Cette augmentation des absences a conduit à une hausse de 15% des besoins de remplacement d'enseignants par rapport à 2018-2019. Seulement, du fait de la pénurie d'enseignants, les titulaires sur zone de remplacement (TZR) "sont de plus en plus souvent affectés sur des postes non pourvus dès la rentrée et à l'année, et ne sont donc plus mobilisables pour des remplacements ponctuels". Résultat : alors que le ministère de l'Éducation nationale s'est fixé pour objectif d'assurer 36% des remplacements pour les absences de courte durée en 2024-2025, ce taux n'a atteint que 11,7%. Quant au taux de remplacements pour absences de longue durée, il atteignait 94,3%, contre 97% en 2018-2019. 

L'éducation prioritaire plus touchée par les non-remplacements

Derrière ces chiffres nationaux se cachent des disparités, et "les académies, déplore la Cour des comptes, n'ont pas les mêmes moyens et outils pour affecter et remplacer". Ainsi, si des académies attractives, comme Clermont-Ferrand, Besançon, Bordeaux, la Corse, Toulouse et Montpellier, remplacent les absences de longue durée à plus de 95%, Paris est l'académie qui remplace le mieux (98,3%) alors que son attractivité est plutôt faible. De même, Amiens et Nancy-Metz, malgré une attractivité faible et un taux d'absence assez élevé, ont un bon taux de remplacement de longue durée (96,3% et 95%). L'efficacité du remplacement est moyenne à Créteil (94,2%), académie la moins attractive, et Rennes, académie la plus attractive (94,3%). La Cour des comptes fait alors remarquer qu'au sein d'une même académie, certains territoires présentent un défaut d'attractivité pour les enseignants en raison, par exemple, du coût du logement, de l'éloignement des centres urbains et des difficultés de transport, ou encore d'un contexte économique et social dégradé. 

De ces inégalités territoriales à l'intérieur même des académies, il résulte qu'en 2023-2024, les collégiens de l'éducation prioritaire ont perdu 11% des heures d'enseignement, contre 8% dans les collèges hors éducation prioritaire.
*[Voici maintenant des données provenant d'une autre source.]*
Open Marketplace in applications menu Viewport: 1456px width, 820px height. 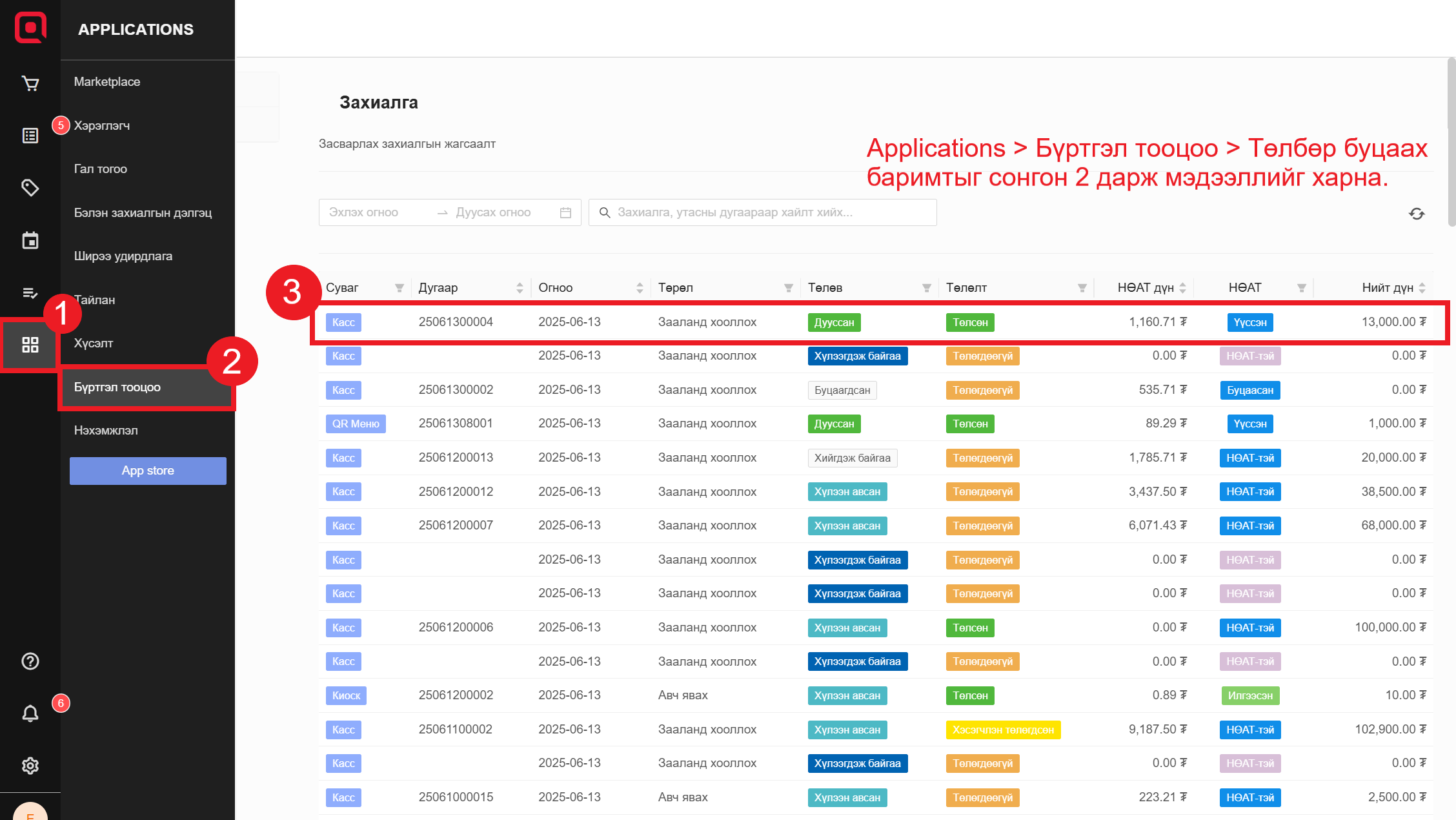click(107, 82)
Pour expliquer cette inégalité, la Cour des comptes ajoute au défaut d'attractivité de certains territoires le fait que les enseignants exerçant en éducation prioritaire sont plus souvent arrêtés pour raison de santé en raison de conditions de travail plus difficiles, et se forment davantage en raison des besoins spécifiques des élèves accueillis.

Des enseignants disponibles mais pas de budget

Plus globalement, les moyens budgétaires – alloués chaque année à chaque académie par le ministère de l'Éducation nationale – explique une bonne part des remplacements ou non-remplacements. "Des absences de longue durée ne sont parfois pas remplacées, non pas du fait d'un défaut de candidat, mais parce que les moyens alloués aux suppléances ne sont pas suffisants pour répondre à l'ensemble des demandes", souligne la Cour des comptes. Elle ajoute que "cette situation peut concerner tant les établissements publics que les établissements privés sous contrat, {où] le remplacement est particulièrement tributaire des crédits alloués à la suppléance". Le secrétariat général de l'Enseignement catholique a d'ailleurs fait savoir récemment que des recours gracieux avaient été formés auprès de l'académie de Créteil après que six cents heures de cours n'ont pas été remplacées depuis la rentrée de 2025, alors les enseignants suppléants nécessaires étaient disponibles.

Après avoir conclu qu'"il existe une corrélation, certes de faible ampleur mais significative, entre le temps d'enseignement non assuré et la réussite éducative", la Cour des comptes émet dix recommandations. Parmi celles-ci, on note la nécessité de mieux mesurer et piloter le temps d'enseignement perdu par les élèves au collège, de mieux prévenir les absences d'enseignants et de mieux informer les familles, mais surtout de mieux mobiliser le vivier d'enseignants. La cour préconise ainsi de remplacer la règle d'affectation nationale qui s'applique à l'issue des concours internes par une affectation académique, de promouvoir la bivalence en autorisant l'enseignement d'une seconde matière aux enseignants qui en font la demande, et enfin de développer dès la rentrée 2026 des mesures ciblées en matière de logement et d'action sociale afin de compenser le manque d'attractivité de certaines zones déficitaires.